Well older is truly better then.  Actually the main reason
I use 'ksh' is I dislike the editor key binding in 'bash'
and haven't taken the time yet to create a 'readline'
configuration to set key preferences I'm used to.

Annoying that 'ash' was dropped from RHEL5 as well.
It's super-lightweight and useful at times--maintained
or not maintained.  So I install the old RPM for that.
Comment 22 Michal Hlavinka 2009-04-09 05:25:09 EDT
(In reply to comment #21)
> >> new version of 'ksh' fails to set PS1='# ' after a SUID root.
> >
> >what way are you trying to set PS1 ?
> 
> Said it wrong.  Just performing a simple 'su' is what
> I meant.  Drives me crazy to not see when I'm
> running a root shell.  For awhile I kept setting
> PS1 manually after 'su', but that's truly a pain.
> Loaded up the old 'ksh' and it works like a charm.

I have /bin/bash as default shell, so I've tested it with
su --shell=/bin/ksh
and
su - --shell=/bin/ksh

and both worked for me.

Then I've changed default shell for root in /etc/passwd 
and using 'su' and 'su -' also works for me.

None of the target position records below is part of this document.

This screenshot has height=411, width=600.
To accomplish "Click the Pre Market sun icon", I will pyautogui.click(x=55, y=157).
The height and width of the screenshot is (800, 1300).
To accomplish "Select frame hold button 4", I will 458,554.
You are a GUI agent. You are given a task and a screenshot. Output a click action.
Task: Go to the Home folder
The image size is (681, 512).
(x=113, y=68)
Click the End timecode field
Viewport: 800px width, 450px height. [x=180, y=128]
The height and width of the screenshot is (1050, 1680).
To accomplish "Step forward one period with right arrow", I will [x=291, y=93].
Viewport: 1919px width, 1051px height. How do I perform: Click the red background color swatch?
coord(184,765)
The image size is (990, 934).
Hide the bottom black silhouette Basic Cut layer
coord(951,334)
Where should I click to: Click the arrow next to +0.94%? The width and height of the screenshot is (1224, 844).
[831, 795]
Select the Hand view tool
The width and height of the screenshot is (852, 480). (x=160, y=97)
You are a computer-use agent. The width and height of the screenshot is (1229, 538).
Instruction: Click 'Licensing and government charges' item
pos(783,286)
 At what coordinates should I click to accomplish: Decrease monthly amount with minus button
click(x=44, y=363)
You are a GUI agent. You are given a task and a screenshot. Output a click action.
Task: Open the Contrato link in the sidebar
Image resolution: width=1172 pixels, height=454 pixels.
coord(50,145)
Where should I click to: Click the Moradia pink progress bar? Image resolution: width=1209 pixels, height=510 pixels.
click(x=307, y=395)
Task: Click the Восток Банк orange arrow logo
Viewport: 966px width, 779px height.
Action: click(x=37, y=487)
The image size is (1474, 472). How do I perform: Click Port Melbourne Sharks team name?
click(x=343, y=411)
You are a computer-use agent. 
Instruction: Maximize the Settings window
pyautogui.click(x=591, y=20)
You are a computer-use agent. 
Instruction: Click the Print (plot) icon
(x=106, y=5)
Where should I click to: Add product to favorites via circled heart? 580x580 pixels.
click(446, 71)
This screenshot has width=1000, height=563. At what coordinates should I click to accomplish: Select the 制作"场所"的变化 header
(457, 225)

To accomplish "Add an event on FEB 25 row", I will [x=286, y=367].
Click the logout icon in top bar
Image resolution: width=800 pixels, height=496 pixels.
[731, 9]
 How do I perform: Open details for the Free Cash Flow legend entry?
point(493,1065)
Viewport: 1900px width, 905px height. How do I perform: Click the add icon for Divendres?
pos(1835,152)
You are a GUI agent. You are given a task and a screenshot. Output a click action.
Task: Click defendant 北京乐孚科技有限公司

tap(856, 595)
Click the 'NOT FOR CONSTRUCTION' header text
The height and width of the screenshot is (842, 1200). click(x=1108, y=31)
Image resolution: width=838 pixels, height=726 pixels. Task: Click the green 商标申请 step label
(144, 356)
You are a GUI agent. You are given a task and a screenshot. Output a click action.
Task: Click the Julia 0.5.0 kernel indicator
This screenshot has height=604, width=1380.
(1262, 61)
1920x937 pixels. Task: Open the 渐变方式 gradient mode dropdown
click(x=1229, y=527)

Tested in rhel-5.3 using ksh-20080202-2.el5
Comment 23 starlight 2009-04-09 09:42:50 EDT
The indicated test works the same here.

Problem appears when 'ksh' is the default
shell for an account.  Then the # prompt
does not appear after a plain, parameterless
'su' command.
Comment 24 Michal Hlavinka 2009-04-09 10:31:11 EDT
I've created user kshuser, set default shell to ksh in /etc/passwd and set default shell to ksh for root. For kshuser I get '$' prompt and after 'su' it changes to '#'.

tested in rhel-5.3

what way do you use it?
Comment 25 starlight 2009-04-09 11:02:20 EDT
Figured out the problem results from setting

   PS1='$ '
   EXPORT PS1

in .profile.


If an exported PS1 variable is present, 'su'
keeps that value instead of establishing a #

Also determined that SHELL=/bin/ksh is all that's
needed.  Doesn't have to be the account shell.
Comment 26 starlight 2009-04-11 20:34:25 EDT
Just noticed I overlooked my 'su' script (forgot I had
it; has a 2002 creation date):

/bin/su -m ${@}

So I have the -m (retain enviorment switch on the 'su' line.
This usually keeps almost all of the environment, but
replaces the value of PS1 with '# ' regardless.  The new
'ksh' version seems to just keep everything the same.